Ralph hocha la tête.
— Elle en avait plein de ce genre, toujours un peu bizarres, effrayantes, mais c’est ce qui me plaisait. En fait, elles étaient… magiques, quoi ! J’avais vraiment des rêves dingues quand elle m’avait raconté ses histoires. Pas des cauchemars, mais… (Il secoua la tête, comme s’il ne trouvait pas le mot exact.)
— Ça m’arrive aussi, intervint Graham, chaque fois que je mange le goulasch de mon oncle Dimitri. Il en fait à chaque Noël. Il prétend y ajouter un ingrédient magique – de la racine de mandragore en poudre – mais ma mère affirme que c’est en réalité une pinte de rhum gobelin.
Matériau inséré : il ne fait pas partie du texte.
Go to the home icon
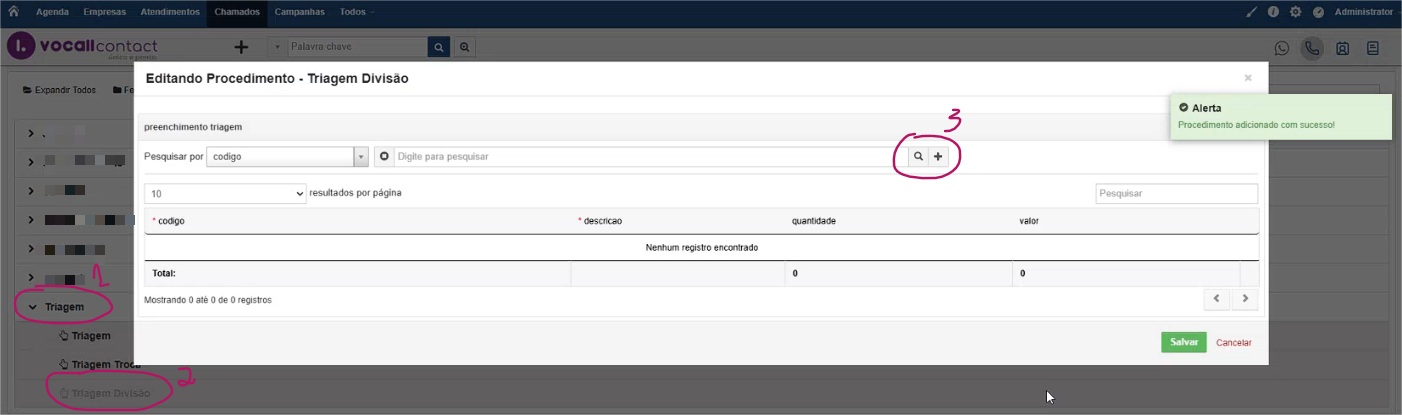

James était certain que le devoir de Littérature Magique serait facile à faire, mais le soir même, assis dans la bibliothèque, avec une plume à la main et un parchemin posé devant lui, il se trouva à regarder la lune qui brillait derrière la fenêtre, sans réussir à pondre un mot. Il finit par secouer la tête, comme pour s’éclaircir les idées.
À côté de lui, Ralph était penché sur un problème d’Arithmancie.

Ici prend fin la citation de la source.